Hsu zegt dat beleggers die de mogelijkheid hebben om Chinese ADR's te verkopen en vergelijkbare aandelen in Hongkong te kopen, dit moeten doen en eventuele belastingverliezen moeten opvangen. Alibaba heeft eind dit jaar een aanvraag ingediend om zijn secundaire Hong Kong-aandelen om te zetten in primaire aandelen, waardoor het in aanmerking komt voor het Stock Connect-programma dat de handel in Hong Kong en het vasteland van China koppelt. Hsu verwacht meer van dat, waarbij sommige bedrijven hun noteringen volledig repatriëren door aandelen op het vasteland uit te geven en tegelijkertijd Hong Kong-aandelen te kopen. "Dat probleem zal worden opgelost", zegt hij. "Het zal niet worden opgelost op een manier die bestaande aandeelhouders gewoonweg berooft."

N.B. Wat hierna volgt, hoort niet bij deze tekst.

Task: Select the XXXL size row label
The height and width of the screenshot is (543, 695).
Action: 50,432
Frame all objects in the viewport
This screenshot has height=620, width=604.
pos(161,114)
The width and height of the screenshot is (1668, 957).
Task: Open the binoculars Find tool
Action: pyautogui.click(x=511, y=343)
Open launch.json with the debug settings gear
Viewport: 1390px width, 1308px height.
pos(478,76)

Ondertussen wijst UBS erop dat Chinese aandelen de goedkoopste zijn in tien jaar en dat positieve beleidsverrassingen een scherpe rally kunnen veroorzaken, maar dat het wacht op meer zekerheid. Het beveelt beleggers aan vast te houden aan een aandelenweging van 3% in China, gelijk aan hun aandeel in de wereldaandelenmarkten. En ik weet nog steeds niet waarom langetermijnspaarders zelfs de 3% nodig hebben. Amerikaanse techreuzen zijn aan het instorten. Maar dat geldt ook voor Alibaba, dat ontslagen heeft aangekondigd te midden van dalingen in omzet en winst.

Het nieuwe argument voor China lijkt te zijn dat kapitalisme en vrijheid uit den boze zijn, maar dat aandelen het potentieel voor confiscatie inprijzen, en dat zal ook niet gebeuren. Ik geef de voorkeur aan het veld van 30 jaar geleden, toen het tenminste met een broodje kwam.